Measuring with (razor-)thin layers

Thin-film systems with thicknesses from a few 10 nanometres up to several micrometres have been successfully applied as sensors at PTB for several years. After using such layers successfully – e. g. as sensors for measuring the electrical resistance or conductance of aqueous solutions – PTB focused its developments on thin-film sensors which can be deposited on components with uneven, rough surfaces and on the most diverse materials.

These films are applied in vacuum by means of sputtering: atoms are ejected out of a suitable electrode material (target) by ions, and these atoms are deposited onto a substrate as a thin layer. Hereby, the layer has a very strong bond to the substrate, which, for sensors, is a great advantage compared to an adhesive film. Given the increasing need for highprecision sensors, further advantages are that measurements can be carried out with high resolution and, especially, directly at the working point and under the influence of harsh ambient conditions. Besides the development of 3D-compatible insulation layers, also the structuring procedures had to be adapted. After a few development steps, it is now possible to manufacture structures that are precise to the micrometre on such uneven, rough surfaces by exposing a photoresist to a UV laser and a 4-axis precision robot system. Hence, resistance strain gauges (e. g. for force sensor systems) were fixed directly onto a cylindrical test piece for force measurement of up to 10 kN. Compared to affixed strain gauges, the sputtered ones showed clear advantages with regard to sensitivity as well as with regard to the step function response of the sensor which emphasize the huge potential of this kind of bonding.
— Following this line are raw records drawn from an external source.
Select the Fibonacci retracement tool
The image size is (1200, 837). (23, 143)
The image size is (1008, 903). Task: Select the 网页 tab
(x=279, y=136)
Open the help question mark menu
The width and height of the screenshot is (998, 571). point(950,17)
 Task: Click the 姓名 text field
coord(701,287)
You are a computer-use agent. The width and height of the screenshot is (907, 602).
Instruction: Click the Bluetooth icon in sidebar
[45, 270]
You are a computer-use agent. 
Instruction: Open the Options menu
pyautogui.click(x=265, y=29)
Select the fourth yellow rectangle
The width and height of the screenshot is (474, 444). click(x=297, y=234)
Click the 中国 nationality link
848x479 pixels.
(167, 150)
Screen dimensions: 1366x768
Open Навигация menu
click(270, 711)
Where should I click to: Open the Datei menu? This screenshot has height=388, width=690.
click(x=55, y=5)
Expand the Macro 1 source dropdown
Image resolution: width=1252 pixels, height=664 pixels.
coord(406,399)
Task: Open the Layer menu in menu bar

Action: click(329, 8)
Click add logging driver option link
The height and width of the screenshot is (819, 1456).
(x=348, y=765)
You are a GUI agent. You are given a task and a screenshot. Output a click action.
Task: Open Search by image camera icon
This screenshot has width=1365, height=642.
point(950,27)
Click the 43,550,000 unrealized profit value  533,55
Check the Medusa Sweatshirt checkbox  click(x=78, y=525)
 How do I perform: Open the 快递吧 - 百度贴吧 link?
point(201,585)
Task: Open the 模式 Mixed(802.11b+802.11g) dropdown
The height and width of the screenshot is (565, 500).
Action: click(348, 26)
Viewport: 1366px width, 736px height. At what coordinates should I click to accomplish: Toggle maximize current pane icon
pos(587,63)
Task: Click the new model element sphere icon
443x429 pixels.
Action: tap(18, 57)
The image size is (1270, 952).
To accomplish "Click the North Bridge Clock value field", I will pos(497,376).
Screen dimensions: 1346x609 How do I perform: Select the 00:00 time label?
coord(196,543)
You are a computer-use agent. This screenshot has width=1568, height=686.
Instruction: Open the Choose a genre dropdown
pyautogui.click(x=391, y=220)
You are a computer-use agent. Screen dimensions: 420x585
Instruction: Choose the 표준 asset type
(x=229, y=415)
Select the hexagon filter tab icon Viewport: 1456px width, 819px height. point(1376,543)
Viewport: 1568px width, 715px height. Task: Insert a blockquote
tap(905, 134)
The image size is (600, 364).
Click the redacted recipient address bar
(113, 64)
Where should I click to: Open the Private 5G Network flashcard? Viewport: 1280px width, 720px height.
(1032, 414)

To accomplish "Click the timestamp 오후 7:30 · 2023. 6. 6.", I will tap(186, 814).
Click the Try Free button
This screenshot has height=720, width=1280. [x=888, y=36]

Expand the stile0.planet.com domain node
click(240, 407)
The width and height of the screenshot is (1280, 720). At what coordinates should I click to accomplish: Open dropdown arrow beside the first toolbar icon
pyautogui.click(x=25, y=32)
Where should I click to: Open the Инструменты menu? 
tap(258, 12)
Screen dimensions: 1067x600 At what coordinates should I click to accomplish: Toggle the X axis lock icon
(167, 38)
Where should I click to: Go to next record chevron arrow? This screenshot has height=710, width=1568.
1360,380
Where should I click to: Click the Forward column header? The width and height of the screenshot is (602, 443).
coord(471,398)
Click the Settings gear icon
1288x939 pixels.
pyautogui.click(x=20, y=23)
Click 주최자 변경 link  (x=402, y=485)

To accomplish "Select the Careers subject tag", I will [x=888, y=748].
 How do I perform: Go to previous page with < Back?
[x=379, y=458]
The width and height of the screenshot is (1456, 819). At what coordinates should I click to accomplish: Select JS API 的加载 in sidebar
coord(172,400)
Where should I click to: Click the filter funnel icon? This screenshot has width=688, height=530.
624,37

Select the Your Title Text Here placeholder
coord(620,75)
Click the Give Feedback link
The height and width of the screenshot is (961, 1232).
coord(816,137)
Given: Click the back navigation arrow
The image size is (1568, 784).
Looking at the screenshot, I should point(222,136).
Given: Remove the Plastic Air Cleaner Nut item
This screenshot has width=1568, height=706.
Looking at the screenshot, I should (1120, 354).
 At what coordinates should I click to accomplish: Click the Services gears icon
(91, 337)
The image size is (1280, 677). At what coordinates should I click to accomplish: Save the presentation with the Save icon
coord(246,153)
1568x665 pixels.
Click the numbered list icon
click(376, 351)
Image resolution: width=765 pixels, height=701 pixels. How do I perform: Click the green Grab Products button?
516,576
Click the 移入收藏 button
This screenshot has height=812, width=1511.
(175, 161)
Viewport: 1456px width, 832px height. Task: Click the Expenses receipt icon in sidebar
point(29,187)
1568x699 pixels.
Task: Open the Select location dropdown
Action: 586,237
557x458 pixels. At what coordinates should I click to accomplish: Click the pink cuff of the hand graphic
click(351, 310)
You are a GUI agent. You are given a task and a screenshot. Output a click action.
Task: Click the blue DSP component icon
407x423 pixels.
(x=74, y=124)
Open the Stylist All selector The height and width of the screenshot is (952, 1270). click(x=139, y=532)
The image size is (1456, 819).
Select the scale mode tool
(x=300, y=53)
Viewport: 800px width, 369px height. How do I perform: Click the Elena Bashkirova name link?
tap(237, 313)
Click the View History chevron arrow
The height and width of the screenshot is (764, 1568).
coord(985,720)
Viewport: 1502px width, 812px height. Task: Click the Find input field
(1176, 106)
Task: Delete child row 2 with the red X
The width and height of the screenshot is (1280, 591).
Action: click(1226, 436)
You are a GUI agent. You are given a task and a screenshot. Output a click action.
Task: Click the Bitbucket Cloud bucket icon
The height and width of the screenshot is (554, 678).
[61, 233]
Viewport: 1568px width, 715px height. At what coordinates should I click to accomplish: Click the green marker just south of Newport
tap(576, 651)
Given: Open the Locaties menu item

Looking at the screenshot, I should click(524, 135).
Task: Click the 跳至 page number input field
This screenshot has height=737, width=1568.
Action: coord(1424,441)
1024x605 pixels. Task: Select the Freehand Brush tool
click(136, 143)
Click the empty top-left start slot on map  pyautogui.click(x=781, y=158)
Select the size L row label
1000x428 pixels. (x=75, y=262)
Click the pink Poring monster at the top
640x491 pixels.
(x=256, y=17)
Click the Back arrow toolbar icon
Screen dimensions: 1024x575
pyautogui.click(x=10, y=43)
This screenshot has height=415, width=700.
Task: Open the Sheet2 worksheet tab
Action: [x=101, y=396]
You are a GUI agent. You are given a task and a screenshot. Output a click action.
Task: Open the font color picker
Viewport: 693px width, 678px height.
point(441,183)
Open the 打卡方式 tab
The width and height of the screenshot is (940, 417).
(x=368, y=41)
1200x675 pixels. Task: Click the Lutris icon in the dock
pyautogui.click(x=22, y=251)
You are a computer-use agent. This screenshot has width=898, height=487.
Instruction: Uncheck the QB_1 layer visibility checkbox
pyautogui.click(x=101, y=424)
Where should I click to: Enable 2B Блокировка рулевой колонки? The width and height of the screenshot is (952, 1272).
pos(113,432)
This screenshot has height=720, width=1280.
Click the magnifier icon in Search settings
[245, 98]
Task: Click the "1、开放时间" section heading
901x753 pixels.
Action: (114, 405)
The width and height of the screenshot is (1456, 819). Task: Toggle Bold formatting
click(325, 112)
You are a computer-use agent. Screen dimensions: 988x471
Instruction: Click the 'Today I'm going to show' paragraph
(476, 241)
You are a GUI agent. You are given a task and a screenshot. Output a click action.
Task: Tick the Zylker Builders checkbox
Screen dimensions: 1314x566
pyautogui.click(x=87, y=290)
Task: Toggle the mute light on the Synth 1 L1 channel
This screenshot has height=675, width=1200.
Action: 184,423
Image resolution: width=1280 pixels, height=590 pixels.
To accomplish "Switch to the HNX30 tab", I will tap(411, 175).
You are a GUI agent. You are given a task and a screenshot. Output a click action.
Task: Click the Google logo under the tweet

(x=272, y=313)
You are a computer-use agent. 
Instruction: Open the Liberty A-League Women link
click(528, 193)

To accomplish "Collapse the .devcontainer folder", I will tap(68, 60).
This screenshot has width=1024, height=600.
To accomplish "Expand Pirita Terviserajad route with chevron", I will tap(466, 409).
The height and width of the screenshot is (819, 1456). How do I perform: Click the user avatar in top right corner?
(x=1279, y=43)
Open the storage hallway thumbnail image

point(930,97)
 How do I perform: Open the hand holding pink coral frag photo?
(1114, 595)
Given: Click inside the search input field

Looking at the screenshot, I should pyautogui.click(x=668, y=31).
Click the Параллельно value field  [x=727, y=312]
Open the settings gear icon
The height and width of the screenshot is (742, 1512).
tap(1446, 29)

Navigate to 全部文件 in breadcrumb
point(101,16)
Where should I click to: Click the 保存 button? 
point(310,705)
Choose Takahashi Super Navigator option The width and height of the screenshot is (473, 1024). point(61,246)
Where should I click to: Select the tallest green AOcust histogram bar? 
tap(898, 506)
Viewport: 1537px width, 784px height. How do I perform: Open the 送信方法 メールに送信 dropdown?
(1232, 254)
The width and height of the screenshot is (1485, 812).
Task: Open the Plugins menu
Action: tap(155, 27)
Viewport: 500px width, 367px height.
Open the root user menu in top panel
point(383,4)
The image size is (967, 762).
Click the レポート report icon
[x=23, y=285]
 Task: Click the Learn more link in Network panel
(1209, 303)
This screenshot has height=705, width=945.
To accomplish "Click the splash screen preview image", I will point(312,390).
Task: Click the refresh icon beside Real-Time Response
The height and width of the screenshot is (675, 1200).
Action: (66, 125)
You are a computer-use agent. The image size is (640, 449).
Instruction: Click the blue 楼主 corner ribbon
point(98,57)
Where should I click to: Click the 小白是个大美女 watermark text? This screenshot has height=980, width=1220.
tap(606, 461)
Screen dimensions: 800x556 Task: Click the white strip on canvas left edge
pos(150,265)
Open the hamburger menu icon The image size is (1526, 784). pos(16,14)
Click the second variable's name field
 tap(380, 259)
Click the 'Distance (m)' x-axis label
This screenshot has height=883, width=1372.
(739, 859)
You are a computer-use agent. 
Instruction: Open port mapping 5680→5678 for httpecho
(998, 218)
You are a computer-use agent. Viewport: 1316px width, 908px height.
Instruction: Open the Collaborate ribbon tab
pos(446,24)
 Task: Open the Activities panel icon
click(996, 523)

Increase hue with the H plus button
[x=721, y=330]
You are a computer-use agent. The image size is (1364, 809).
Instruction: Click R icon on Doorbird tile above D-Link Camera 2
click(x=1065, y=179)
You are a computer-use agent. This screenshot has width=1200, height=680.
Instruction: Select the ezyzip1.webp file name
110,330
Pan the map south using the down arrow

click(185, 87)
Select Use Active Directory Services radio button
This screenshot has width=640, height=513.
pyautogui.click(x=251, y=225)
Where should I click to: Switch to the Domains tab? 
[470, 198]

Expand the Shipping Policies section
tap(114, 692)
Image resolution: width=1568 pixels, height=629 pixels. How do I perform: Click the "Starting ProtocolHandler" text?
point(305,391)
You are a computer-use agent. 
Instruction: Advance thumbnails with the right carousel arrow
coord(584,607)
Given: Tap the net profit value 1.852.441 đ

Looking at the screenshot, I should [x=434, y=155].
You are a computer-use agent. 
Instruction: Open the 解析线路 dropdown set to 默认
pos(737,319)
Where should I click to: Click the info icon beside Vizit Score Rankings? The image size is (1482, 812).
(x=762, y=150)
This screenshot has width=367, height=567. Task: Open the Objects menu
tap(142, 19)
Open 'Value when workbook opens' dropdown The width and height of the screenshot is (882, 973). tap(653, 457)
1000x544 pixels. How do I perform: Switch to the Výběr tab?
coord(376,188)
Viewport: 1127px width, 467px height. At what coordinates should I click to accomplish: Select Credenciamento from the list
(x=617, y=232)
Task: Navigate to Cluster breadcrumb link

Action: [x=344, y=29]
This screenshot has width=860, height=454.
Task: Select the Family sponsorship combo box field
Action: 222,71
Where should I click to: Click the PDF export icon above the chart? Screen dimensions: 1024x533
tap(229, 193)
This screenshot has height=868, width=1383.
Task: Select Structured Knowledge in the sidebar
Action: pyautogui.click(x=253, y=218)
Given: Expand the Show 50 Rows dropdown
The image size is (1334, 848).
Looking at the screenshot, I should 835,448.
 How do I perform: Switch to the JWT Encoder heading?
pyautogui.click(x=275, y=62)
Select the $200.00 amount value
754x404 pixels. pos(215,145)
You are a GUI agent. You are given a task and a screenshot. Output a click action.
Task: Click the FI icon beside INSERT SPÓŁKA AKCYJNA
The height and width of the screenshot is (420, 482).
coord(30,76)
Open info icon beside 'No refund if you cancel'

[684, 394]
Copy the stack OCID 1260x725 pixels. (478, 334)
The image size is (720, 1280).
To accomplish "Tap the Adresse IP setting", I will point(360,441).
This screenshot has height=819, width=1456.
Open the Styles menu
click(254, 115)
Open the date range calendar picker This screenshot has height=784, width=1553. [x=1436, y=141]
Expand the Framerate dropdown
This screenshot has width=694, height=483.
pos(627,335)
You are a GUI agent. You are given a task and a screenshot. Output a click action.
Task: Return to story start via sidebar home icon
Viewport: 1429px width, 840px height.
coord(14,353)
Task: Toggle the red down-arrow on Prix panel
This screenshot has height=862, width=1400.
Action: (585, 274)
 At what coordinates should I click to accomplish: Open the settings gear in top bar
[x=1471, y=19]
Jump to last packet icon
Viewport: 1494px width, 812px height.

In future, this technique is to be further refined to be able to deposit a dense, flawless and well-bonded insulation layer onto various substrate materials and varying geometries. Hereby, particular attention will be paid to a perfect insulation layer between the electrically conducting substrate and the sensor layer.

This is the key to a universally applicable technology, since numerous applications are based on a metallic – and, thus, electrically conducting – uneven, rough body material.